Currently, the Issuer is threatened by defaults in various parts of its debt structure, that if not addressed in the near term, may result in a bankruptcy, and possibly, a liquidation of the company. The Reporting Persons believe that this would be an unfortunate outcome for a company with over 10,000 employees earning in excess of a living wage with subsidized, affordable health insurance and a socially conscious mission to manufacture in the USA. The Reporting Persons are prepared to lend their credibility and capital resources to prevent this avoidable outcome in what the Reporting Persons believe is otherwise a healthy business.
American Apparel: Discussions with the Issuer
As discussed above, the Reporting Persons have opened a constructive, detailed and substantive dialogue with members of the current board of the Issuer with a view to finding common ground for an amicable and expeditious resolution. No agreement has yet been reached and there can be no assurance that any such agreement will reached.

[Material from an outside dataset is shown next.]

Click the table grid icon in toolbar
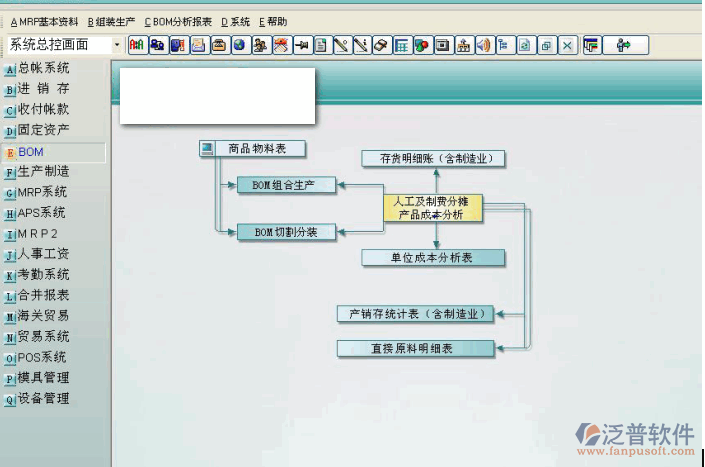Viewport: 705px width, 467px height. (x=401, y=45)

The Reporting Persons have engaged in and intend to continue to engage in discussions with the board and members of the Issuer’s management team concerning the composition of the board, capital structure, governance, management, strategy and other matters concerning the Issuer.

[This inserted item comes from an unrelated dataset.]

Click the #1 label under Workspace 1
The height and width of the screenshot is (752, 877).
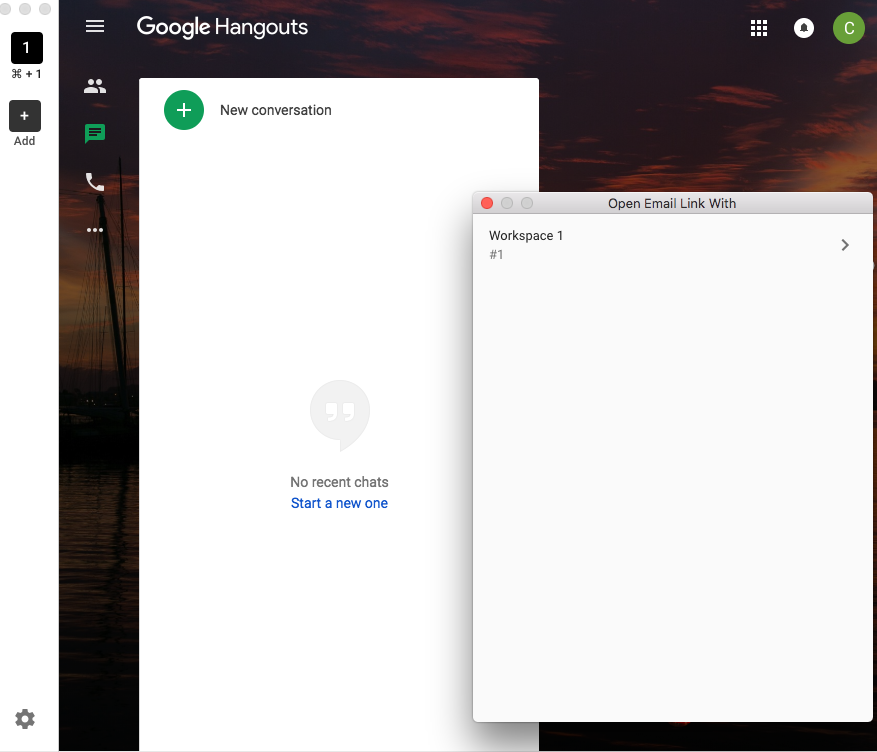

The Reporting Persons also may consider, formulate, discuss and seek to cause the Issuer to implement various plans or proposals intended to enhance the value of their current or future investment in the Issuer, enhance stockholder value or enhance the value of the Issuer’s assets, including plans or proposals that may involve extraordinary matters relating to the Issuer. Any such action may be taken or advocated by the Reporting Persons alone or in conjunction with other shareholders, potential acquirers, financing sources and/or other third parties, and could include one or more purposes, plans or proposals that relate to or would result in any of the transactions, matters or effects enumerated in Items 4(a) through (j) of Schedule 13D.
The Reporting Persons intend to evaluate various alternatives that are or may become available with respect to the Issuer and its securities. In addition to matters addressed by the Letter Agreement, the Reporting Persons may from time to time acquire additional equity or debt securities or other instruments of the Issuer or dispose of such equity or debt securities or other instruments in any amount that the Reporting Persons may determine in their sole discretion, through open market transactions, privately negotiated transactions or otherwise.
American Apparel’s agreement with Reporting Persons
From time to time, the Reporting Persons may (i) enter into derivative securities transactions or other hedging arrangements with respect to securities held for their accounts, (ii) hold shares of Common Stock in margin accounts or lend portfolio securities to brokers, banks or other financial institutions, or (iii) take other actions with respect to securities of the Issuer. Loans of portfolio securities typically would obligate the borrower to return the securities, or an equal amount of securities of the same class, to the lender and may provide that the borrower is entitled to exercise voting rights and retain dividends during the term of the loan. From time to time, to the extent permitted by applicable law, the Reporting Persons may borrow securities, including shares of Common Stock, for the purpose of effecting, and may effect, short sale transactions, and may purchase securities for the purpose of closing out short sale positions in such securities.
The information set forth in this Item 4 is subject to change, and there can be no assurances that the discussions or activities described in this Item 4 will continue or occur or that any of the Reporting Persons will or will not take, or cause to be taken, any of the actions described above or any similar actions.